> [WHAT NEEDS TO BE DONE] Please transcribe exactly, and only, the lines of the data below between the line holding "Open the chart periods clock dropdown" and the line holding "822x446 pixels.", inclusive.
[Opening RECORDS TO PROCESS section]
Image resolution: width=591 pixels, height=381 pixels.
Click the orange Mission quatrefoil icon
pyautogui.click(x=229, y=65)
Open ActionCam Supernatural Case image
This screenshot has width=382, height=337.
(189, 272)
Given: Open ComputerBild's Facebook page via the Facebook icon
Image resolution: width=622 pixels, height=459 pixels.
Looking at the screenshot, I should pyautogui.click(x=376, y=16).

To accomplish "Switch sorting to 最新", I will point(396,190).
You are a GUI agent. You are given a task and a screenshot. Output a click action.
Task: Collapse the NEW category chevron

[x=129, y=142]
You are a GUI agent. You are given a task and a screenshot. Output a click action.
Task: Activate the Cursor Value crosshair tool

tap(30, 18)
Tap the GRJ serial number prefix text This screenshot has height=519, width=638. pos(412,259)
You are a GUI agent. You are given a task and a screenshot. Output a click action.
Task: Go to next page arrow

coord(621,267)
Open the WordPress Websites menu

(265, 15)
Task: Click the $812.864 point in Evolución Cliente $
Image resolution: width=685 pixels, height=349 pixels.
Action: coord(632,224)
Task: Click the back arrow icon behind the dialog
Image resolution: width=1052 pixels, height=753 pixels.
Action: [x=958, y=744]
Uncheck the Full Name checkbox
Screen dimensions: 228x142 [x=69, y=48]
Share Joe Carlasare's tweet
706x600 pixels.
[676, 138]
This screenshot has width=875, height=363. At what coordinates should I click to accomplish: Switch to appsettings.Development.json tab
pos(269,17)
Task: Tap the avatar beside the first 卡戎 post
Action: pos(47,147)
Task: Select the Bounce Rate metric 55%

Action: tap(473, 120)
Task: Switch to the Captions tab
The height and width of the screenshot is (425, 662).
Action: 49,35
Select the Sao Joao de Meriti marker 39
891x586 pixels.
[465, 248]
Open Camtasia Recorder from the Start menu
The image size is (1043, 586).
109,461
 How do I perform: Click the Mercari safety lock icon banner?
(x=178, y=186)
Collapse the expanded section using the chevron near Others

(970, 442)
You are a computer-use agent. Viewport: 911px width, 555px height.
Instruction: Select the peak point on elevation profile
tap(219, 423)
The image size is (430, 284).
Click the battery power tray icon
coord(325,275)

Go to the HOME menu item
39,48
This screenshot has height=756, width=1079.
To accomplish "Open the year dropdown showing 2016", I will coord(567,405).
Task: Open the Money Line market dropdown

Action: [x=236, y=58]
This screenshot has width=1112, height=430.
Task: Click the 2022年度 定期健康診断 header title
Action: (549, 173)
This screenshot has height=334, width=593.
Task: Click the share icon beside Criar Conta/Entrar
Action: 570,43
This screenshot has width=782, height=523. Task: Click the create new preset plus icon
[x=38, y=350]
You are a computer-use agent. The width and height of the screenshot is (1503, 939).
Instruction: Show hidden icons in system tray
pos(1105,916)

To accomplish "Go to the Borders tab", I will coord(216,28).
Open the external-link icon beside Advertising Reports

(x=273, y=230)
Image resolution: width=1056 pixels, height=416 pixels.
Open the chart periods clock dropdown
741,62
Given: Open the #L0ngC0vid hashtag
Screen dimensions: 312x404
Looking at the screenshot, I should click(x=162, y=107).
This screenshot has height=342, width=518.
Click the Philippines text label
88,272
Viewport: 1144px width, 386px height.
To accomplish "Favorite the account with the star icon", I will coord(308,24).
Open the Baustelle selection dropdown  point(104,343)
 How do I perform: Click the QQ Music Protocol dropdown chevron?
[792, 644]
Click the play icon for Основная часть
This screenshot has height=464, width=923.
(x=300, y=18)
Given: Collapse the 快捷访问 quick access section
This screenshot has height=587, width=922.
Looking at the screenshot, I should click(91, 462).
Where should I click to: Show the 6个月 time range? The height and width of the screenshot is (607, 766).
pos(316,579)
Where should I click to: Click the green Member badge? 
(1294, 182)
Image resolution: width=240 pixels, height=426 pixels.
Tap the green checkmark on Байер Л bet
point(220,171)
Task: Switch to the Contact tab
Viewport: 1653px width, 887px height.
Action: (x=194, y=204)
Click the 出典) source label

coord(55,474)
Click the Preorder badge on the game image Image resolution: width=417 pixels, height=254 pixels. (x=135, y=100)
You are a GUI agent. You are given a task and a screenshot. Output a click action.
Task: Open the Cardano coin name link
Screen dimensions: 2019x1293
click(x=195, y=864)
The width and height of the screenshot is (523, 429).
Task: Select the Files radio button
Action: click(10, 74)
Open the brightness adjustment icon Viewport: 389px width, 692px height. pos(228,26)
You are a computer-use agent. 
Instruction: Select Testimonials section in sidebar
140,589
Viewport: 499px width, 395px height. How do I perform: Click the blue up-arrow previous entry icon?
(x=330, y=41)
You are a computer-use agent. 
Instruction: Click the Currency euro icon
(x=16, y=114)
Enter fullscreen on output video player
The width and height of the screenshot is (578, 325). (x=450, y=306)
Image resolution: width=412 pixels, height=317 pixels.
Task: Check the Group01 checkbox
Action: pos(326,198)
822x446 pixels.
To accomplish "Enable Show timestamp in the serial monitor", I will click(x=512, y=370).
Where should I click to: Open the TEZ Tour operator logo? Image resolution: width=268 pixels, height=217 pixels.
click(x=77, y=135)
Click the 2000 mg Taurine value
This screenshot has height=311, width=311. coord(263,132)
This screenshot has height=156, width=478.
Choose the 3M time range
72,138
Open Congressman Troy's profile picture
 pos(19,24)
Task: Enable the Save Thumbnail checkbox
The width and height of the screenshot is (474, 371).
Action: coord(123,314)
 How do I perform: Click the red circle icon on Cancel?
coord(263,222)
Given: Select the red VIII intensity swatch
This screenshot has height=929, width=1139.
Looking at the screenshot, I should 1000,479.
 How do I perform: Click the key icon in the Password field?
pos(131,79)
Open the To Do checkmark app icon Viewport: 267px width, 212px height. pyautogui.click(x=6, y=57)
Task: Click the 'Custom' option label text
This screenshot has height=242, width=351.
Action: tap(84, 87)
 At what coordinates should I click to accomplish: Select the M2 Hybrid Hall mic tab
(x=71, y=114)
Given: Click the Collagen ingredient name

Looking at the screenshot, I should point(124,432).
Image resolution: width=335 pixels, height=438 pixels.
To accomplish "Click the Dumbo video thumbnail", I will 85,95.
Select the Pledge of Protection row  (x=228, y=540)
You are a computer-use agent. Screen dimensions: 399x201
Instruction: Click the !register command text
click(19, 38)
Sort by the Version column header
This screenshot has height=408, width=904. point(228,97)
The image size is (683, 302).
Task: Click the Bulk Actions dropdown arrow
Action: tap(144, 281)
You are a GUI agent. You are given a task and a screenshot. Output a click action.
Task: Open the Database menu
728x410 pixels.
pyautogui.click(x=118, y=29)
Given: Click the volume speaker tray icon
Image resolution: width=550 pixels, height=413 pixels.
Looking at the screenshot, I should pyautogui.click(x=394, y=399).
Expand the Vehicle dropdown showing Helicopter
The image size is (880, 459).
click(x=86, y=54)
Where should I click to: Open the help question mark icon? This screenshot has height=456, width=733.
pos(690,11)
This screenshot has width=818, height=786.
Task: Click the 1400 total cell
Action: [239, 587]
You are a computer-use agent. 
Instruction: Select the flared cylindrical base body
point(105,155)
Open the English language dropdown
[Closing RECORDS TO PROCESS section]
> [EXERCISE OUTPUT]
Open the chart periods clock dropdown
741,62
Given: Open the #L0ngC0vid hashtag
Screen dimensions: 312x404
Looking at the screenshot, I should click(x=162, y=107).
This screenshot has height=342, width=518.
Click the Philippines text label
88,272
Viewport: 1144px width, 386px height.
To accomplish "Favorite the account with the star icon", I will coord(308,24).
Open the Baustelle selection dropdown  point(104,343)
 How do I perform: Click the QQ Music Protocol dropdown chevron?
[792, 644]
Click the play icon for Основная часть
This screenshot has height=464, width=923.
(x=300, y=18)
Given: Collapse the 快捷访问 quick access section
This screenshot has height=587, width=922.
Looking at the screenshot, I should click(91, 462).
Where should I click to: Show the 6个月 time range? The height and width of the screenshot is (607, 766).
pos(316,579)
Where should I click to: Click the green Member badge? 
(1294, 182)
Image resolution: width=240 pixels, height=426 pixels.
Tap the green checkmark on Байер Л bet
point(220,171)
Task: Switch to the Contact tab
Viewport: 1653px width, 887px height.
Action: (x=194, y=204)
Click the 出典) source label

coord(55,474)
Click the Preorder badge on the game image Image resolution: width=417 pixels, height=254 pixels. (x=135, y=100)
You are a GUI agent. You are given a task and a screenshot. Output a click action.
Task: Open the Cardano coin name link
Screen dimensions: 2019x1293
click(x=195, y=864)
The width and height of the screenshot is (523, 429).
Task: Select the Files radio button
Action: click(10, 74)
Open the brightness adjustment icon Viewport: 389px width, 692px height. pos(228,26)
You are a computer-use agent. 
Instruction: Select Testimonials section in sidebar
140,589
Viewport: 499px width, 395px height. How do I perform: Click the blue up-arrow previous entry icon?
(x=330, y=41)
You are a computer-use agent. 
Instruction: Click the Currency euro icon
(x=16, y=114)
Enter fullscreen on output video player
The width and height of the screenshot is (578, 325). (x=450, y=306)
Image resolution: width=412 pixels, height=317 pixels.
Task: Check the Group01 checkbox
Action: pos(326,198)
822x446 pixels.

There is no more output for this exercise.